Expat visas in Thailand are now a complex field of options, each with its own set of rules. More recent choices have been aimed at wealthier foreigners or those prepared to pay lavishly upfront for a specific number of years. As regards the traditional one year extensions of stay based on retirement and marriage, there are thought to be at least 300,000 mostly-male visa holders including a sizeable number financially supporting Thai wives and families. Although Thai immigration does not publish comprehensive data, there may be 200,000 more foreigners living here part time on tourist and non-immigrant visas which they use together with spells of time outside the country.

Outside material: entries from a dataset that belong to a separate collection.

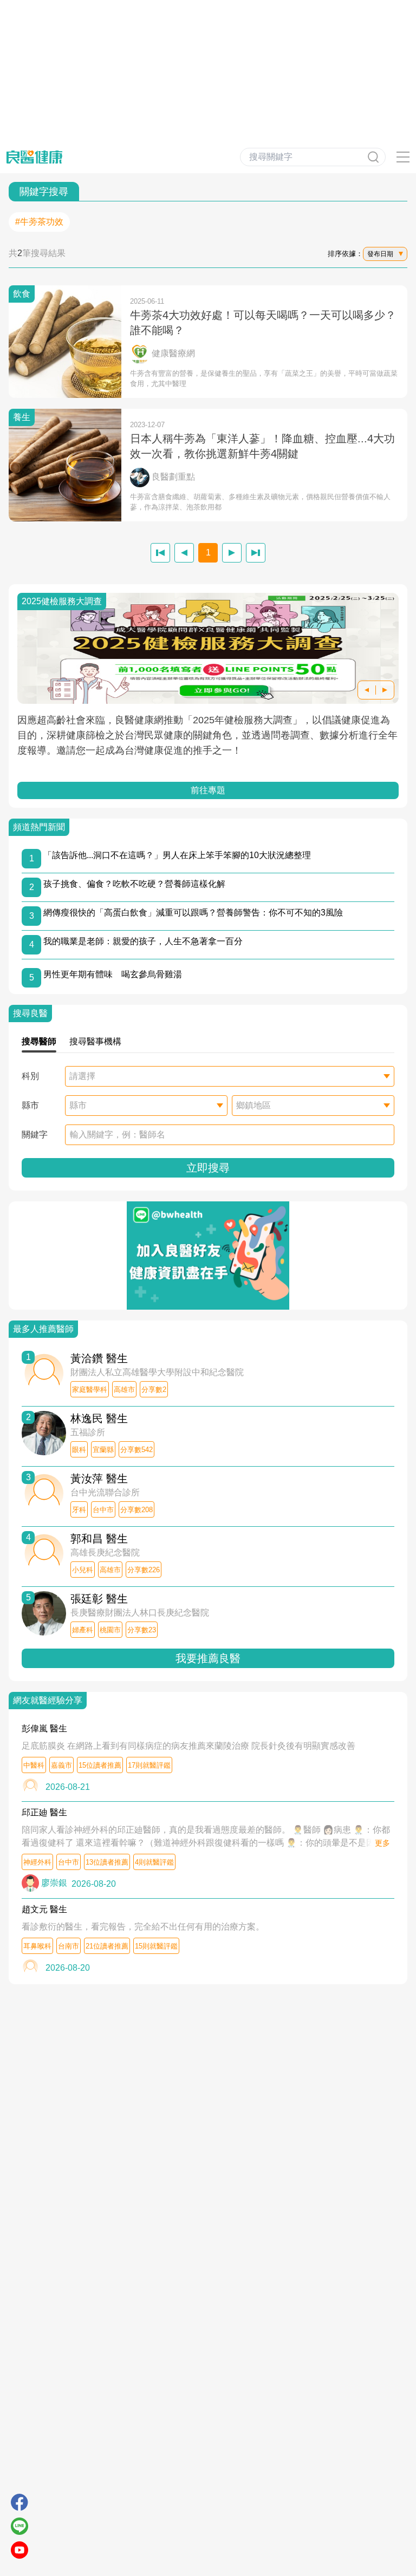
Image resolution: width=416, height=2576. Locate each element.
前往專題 (208, 790)
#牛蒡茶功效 (39, 221)
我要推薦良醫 (208, 1658)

A spokesperson for the Tourist Authority of Thailand said that she was well aware that the recent Thai revenue announcement had caused alarm in some expat quarters, but feedback was still being fed into headquarters. A representative of the Thai immigration hotline pointed out that the regulations for retiree and marriage annual extensions had remained basically the same for the past 15 years, if subject to some minor local variations. Given Thailand’s former good reputation as a retirement haven and the high daily spending by many foreigners with annual retiree or family permits, Mr. Foulds’ group is advising the Thai premier not to ignore these contributions to the national coffers. A sizeable market is in danger of being lost.